**Data under study:**

== Segment start ==

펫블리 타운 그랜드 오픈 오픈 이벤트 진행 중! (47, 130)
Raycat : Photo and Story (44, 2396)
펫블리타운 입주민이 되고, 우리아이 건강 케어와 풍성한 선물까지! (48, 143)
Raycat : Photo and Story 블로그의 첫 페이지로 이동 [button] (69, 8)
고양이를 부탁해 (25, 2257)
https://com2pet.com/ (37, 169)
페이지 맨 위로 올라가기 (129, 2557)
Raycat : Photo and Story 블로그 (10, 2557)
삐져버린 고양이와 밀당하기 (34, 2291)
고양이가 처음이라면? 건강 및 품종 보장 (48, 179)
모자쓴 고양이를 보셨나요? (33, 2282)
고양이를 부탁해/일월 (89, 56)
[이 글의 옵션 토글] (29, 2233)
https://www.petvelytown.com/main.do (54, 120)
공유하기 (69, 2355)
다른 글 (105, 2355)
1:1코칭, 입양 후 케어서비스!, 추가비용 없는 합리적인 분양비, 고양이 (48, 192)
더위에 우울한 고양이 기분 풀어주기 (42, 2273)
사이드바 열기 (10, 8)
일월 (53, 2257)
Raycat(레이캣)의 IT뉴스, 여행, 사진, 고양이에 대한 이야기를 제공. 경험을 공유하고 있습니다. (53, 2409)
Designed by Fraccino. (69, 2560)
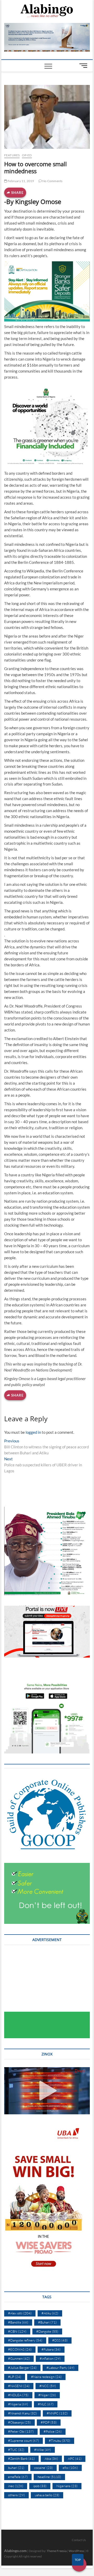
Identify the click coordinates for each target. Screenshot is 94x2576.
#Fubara (51, 2349)
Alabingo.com (15, 2550)
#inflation (50, 2358)
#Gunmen (19, 2358)
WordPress (76, 2551)
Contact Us (79, 2540)
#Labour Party (60, 2367)
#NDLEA (18, 2395)
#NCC (47, 2386)
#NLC (46, 2404)
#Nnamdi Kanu (22, 2413)
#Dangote (47, 2331)
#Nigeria (18, 2404)
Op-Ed (27, 155)
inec (15, 2486)
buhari (16, 2468)
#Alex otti (20, 2313)
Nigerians (67, 2486)
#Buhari (47, 2322)
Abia (51, 2458)
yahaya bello (47, 2495)
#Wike (42, 2450)
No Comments (52, 181)
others (16, 2495)
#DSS (60, 2340)
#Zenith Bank (21, 2458)
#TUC (16, 2450)
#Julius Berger (22, 2367)
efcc (70, 2468)
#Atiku (50, 2313)
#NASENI (19, 2386)
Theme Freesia (57, 2551)
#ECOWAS (20, 2349)
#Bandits (18, 2322)
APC (74, 2458)
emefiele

== Segment end ==

**Required work:** With "Story" as the search string, filter the records and return each line that has it.

**Expected answer:**
Raycat : Photo and Story (44, 2396)
Raycat : Photo and Story 블로그의 첫 페이지로 이동 [button] (69, 8)
Raycat : Photo and Story 블로그 (10, 2557)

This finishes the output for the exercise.